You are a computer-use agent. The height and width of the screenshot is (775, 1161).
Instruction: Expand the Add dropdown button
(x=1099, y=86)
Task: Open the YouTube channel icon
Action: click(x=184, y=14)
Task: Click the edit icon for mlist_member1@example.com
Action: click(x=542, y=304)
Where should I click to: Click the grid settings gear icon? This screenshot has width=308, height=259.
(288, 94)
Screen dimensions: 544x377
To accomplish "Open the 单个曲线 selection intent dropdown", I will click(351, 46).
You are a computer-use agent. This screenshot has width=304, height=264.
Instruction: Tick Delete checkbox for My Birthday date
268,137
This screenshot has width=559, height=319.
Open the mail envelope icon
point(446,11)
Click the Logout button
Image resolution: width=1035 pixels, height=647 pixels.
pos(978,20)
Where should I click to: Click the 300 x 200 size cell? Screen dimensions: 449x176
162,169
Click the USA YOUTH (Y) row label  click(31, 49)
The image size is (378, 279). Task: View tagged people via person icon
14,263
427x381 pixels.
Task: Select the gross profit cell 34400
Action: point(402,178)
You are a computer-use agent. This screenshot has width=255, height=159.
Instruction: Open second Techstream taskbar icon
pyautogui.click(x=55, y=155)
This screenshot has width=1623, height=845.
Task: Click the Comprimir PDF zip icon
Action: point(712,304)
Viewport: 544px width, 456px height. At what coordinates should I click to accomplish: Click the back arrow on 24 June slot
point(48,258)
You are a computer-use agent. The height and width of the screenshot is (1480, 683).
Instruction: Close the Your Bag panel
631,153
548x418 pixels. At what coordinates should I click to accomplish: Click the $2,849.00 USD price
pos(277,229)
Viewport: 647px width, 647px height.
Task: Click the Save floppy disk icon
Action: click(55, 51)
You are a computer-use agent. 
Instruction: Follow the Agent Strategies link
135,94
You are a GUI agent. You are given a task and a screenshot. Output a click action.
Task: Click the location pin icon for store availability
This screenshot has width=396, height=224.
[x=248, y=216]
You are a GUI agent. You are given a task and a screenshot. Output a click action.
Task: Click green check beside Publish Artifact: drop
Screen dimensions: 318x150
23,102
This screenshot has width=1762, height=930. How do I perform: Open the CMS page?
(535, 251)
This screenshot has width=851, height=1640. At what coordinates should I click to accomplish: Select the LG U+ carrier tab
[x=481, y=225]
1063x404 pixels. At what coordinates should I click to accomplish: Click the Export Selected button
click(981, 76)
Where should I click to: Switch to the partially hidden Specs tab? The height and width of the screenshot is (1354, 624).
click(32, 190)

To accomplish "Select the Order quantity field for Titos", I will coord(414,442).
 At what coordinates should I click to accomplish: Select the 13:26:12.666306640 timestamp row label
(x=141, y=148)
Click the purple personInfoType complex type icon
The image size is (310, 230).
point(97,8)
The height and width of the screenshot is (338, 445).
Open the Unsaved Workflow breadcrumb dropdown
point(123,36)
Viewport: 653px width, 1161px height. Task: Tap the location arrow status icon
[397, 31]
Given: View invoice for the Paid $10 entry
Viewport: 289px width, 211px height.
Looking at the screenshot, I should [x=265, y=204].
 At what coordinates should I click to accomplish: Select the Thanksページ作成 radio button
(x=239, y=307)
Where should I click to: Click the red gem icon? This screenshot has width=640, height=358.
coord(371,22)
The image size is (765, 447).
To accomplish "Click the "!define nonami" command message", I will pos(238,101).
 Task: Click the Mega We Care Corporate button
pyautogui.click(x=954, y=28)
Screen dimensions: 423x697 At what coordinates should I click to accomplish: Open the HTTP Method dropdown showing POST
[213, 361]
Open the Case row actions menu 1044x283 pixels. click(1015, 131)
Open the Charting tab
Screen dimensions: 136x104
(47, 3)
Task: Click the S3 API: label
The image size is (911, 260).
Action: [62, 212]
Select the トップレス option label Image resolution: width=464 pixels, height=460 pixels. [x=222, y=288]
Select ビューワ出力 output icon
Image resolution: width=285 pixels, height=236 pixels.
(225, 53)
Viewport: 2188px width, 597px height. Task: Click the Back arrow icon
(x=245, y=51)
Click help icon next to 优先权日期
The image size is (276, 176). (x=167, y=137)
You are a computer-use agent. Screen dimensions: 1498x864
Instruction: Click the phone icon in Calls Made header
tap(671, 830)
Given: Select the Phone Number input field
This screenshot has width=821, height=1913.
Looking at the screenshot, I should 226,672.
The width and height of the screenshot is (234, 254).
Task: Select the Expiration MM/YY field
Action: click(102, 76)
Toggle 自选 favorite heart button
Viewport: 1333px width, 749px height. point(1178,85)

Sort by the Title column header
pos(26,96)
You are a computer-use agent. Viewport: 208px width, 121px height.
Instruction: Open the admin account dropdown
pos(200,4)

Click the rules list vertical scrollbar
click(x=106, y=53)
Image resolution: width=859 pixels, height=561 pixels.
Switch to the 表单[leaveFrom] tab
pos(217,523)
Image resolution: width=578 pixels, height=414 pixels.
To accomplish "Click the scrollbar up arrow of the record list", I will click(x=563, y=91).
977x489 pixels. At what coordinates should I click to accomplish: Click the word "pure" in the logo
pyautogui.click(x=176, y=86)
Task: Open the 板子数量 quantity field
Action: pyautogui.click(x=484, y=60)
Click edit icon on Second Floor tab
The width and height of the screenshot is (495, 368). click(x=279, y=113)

Brief - All lines that hold the word "will" should be copied from the data.

The completed task -
To accomplish "Open the 单个曲线 selection intent dropdown", I will click(351, 46).
To accomplish "Select the Order quantity field for Titos", I will coord(414,442).
To accomplish "Click the "!define nonami" command message", I will pos(238,101).
To accomplish "Click the scrollbar up arrow of the record list", I will click(x=563, y=91).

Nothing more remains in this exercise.